Tipe stomata dapat dibedakan menjadi 4, berdasarkan susunan sel epidermis yang berada di samping sel penutup yaitu : 1 anomositik apabila sel penutup
dikelilingi oleh sel yang tidak dapat dibedakan ukuran dan bentuknya sama dengan sel epidermis, 2 anisositik apabila sel penutup dikelilingi tiga buah sel tetangga
yang tidak sama besar, 3 parasitik apabila sel penutup diringi satu atau lebih oleh
sel tetangga yang sejajar dengan sel penutup dan 4 diasitik apabila stomata dikelilingi oleh dua sel tetangga yang letaknya tegak lurus Tjitrosoepoemo 2005.

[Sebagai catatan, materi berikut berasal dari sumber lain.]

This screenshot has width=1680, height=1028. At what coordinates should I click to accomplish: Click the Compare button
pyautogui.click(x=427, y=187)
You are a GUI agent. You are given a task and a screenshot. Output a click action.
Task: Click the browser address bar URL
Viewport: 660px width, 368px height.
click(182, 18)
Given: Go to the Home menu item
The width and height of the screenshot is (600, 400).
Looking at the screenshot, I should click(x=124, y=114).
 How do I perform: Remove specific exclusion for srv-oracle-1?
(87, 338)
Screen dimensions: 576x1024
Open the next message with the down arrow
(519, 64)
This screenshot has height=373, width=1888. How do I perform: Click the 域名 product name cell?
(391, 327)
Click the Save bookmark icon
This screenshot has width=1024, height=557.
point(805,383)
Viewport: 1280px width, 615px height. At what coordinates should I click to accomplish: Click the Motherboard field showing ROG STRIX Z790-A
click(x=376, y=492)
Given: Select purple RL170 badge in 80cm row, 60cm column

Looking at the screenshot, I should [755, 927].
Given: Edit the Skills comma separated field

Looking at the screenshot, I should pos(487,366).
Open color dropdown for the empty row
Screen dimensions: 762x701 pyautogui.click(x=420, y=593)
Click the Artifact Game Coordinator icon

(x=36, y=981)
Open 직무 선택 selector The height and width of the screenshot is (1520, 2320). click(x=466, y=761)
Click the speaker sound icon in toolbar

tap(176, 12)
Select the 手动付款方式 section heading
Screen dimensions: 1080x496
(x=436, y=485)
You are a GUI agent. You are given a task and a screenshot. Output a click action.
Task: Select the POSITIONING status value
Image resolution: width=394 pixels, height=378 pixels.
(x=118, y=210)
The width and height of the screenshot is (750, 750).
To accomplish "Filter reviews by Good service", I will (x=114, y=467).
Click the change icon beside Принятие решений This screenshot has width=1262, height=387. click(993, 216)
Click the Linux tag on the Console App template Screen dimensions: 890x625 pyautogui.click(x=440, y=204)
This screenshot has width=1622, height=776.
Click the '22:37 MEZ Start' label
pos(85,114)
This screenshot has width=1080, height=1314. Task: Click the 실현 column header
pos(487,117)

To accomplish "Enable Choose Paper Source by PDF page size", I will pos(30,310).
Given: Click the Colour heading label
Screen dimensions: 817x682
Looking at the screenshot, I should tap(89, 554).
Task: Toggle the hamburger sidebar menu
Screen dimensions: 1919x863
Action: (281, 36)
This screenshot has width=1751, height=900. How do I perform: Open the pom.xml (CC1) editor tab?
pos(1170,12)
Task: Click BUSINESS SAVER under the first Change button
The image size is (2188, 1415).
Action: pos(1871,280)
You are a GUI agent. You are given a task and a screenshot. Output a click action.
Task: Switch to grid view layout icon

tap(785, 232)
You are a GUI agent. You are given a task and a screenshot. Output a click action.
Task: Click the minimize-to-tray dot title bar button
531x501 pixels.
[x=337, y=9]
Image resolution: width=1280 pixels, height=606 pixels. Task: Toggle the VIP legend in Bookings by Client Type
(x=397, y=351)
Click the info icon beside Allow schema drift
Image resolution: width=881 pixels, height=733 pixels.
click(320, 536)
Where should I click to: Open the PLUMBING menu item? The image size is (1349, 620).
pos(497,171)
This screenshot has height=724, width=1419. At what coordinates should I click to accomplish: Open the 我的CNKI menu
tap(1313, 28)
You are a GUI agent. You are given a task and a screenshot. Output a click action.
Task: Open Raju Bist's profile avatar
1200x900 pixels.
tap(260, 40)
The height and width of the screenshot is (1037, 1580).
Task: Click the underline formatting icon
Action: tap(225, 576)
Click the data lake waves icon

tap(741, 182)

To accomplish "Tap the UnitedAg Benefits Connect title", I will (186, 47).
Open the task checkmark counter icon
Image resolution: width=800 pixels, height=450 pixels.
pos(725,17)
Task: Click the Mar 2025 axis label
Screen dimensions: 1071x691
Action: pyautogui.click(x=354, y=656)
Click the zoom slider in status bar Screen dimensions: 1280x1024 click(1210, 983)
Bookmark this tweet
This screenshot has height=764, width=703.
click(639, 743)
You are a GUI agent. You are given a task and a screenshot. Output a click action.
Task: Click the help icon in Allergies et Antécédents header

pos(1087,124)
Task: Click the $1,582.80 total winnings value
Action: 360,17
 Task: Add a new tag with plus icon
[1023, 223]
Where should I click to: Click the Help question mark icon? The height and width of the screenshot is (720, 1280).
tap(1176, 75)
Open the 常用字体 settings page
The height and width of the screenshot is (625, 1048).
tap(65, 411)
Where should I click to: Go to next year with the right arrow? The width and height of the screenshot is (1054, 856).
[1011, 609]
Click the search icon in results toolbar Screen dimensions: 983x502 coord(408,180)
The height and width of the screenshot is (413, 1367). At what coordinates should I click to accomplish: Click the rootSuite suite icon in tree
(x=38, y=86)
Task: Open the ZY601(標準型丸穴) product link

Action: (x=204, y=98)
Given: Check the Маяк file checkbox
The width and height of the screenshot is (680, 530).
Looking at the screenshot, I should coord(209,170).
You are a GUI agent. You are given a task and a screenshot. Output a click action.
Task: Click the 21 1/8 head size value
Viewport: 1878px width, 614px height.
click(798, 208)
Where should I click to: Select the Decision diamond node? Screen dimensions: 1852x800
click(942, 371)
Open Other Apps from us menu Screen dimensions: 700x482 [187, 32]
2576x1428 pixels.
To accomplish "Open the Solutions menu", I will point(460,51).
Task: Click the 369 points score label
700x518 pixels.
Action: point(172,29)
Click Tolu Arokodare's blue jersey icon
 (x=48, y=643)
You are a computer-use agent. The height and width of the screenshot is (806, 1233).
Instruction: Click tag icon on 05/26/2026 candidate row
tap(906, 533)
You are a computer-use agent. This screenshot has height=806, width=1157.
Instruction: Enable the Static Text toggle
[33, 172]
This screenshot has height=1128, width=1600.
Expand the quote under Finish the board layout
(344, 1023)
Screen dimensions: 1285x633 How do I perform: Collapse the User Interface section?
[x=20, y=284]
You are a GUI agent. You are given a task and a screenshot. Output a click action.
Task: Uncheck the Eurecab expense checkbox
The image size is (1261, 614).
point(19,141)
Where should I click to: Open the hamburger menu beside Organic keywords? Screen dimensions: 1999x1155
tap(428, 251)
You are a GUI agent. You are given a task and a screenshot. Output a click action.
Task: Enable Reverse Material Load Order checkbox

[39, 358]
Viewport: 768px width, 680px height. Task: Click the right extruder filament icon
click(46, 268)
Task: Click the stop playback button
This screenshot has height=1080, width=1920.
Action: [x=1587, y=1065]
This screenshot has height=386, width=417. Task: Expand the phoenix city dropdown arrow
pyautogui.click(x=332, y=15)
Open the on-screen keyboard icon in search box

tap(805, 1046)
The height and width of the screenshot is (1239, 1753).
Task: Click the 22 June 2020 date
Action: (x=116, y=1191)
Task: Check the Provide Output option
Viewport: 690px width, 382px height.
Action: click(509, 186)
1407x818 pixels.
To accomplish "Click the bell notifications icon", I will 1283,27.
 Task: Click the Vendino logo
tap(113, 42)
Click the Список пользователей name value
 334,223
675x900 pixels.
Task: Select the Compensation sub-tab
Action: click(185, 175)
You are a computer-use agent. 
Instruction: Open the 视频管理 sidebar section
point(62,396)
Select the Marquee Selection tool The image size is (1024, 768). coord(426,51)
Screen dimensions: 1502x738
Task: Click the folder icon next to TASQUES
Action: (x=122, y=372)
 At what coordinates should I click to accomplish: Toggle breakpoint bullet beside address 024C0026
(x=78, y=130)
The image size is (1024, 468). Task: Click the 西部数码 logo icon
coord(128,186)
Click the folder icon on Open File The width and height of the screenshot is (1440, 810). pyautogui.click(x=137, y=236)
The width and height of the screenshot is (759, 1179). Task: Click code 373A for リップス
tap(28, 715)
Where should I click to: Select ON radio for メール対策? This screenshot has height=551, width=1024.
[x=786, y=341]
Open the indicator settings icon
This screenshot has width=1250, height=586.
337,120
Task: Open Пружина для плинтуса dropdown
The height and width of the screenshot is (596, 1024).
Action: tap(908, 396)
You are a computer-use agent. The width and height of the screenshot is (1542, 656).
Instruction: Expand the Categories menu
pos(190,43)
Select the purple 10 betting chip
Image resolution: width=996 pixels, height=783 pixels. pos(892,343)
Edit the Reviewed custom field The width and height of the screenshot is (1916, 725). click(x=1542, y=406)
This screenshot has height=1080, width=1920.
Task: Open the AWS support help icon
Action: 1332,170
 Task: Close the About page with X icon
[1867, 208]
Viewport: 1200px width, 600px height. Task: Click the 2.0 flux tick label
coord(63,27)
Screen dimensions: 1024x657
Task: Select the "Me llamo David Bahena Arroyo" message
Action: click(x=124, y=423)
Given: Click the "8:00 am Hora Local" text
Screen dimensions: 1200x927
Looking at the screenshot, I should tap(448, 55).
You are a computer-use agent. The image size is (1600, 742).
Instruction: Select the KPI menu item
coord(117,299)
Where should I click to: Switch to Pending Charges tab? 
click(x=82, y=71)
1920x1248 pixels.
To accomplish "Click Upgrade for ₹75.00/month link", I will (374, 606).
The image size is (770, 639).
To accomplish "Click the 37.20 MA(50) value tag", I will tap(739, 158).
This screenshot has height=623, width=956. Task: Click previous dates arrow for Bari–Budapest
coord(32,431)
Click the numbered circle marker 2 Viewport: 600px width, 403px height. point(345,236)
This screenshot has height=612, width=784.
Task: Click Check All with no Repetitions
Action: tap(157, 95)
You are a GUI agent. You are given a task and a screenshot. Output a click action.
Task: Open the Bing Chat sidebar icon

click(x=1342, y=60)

Penanda Molekuler Inter Simple Sequence Repeats
ISSR
Penanda molekuler digunakan untuk menunjukkan polimorfisme pada tingkat DNA. Penanda molekuler yang diharapkan adalah sebagai berikut : 1 polimorfik
yang tinggi, 2 kodominan untuk dapat membedakan homozigot dan heterozigot pada tanaman diploid, 3 pemunculan diseluruh genom, 4 selektif terhadap
perilaku alami, 5 pendugaan mudah, cepat dan murah untuk dideteksi, dan 7 reproducibility
tinggi Kumar et al. 2009. Penanda dengan menggunakan DNA terbagi menjadi dua tipe yaitu 1 non
PCR seperti RFLP dan 2 berbasis PCR seperti RAPD, AFLP, SSR, ISSR dengan terbentuknya separasi pita hasil proses elektroforesis sebagai pencerminan alel atau
lokus. Penanda molekuler berbasis sekuen DNA dapat terdeteksi dan pewarisan sifat mudah diamati, sehingga efisien untuk evaluasi dan seleksi.
Penanda molekuler Inter Simple Sequence Repeats ISSR merupakan salah satu penanda dengan motif sekuen berulang. Ada kalanya terdapat penambahan
sekuen nukleotida baik pada bagian ujung 3’ maupun ujung 5’ seperti CA8RG dan CA8RY. ISSR adalah fragmen DNA dengan ukuran 100-3000 bp berlokasi
diantara wilayah mikrosatelit, wilayah amplifikasi sekuen DNA yaitu pada inter-SSR bagian flanked genom secara berlawanan pada area yang dekat dengan sekuen
berulang Zietkiewicz et al. 1994. Primer yang digunakan adalah primer utas tunggal dengan motif
mikrosatelitSSR. Keuntungan ISSR antara lain tidak diperlukannya data sekuen terlebih dahulu, membutuhkan 5-50 ng templat DNA per reaksi, ISSR tersebar
diseluruh genom, dapat bersifat dominan maupun kodominan Soltis et al. 1998 dan dapat menghasilkan pola polimorfisme lebih tinggi daripada RAPD pada beberapa
tanaman Guo et al. 2009. Penanda bersifat dominan, yaitu tidak dapat membedakan individu yang homozigot dan heterozigot, sedangkan penanda kodominan dapat
membedakan individu yang homozigot dan heterozigot.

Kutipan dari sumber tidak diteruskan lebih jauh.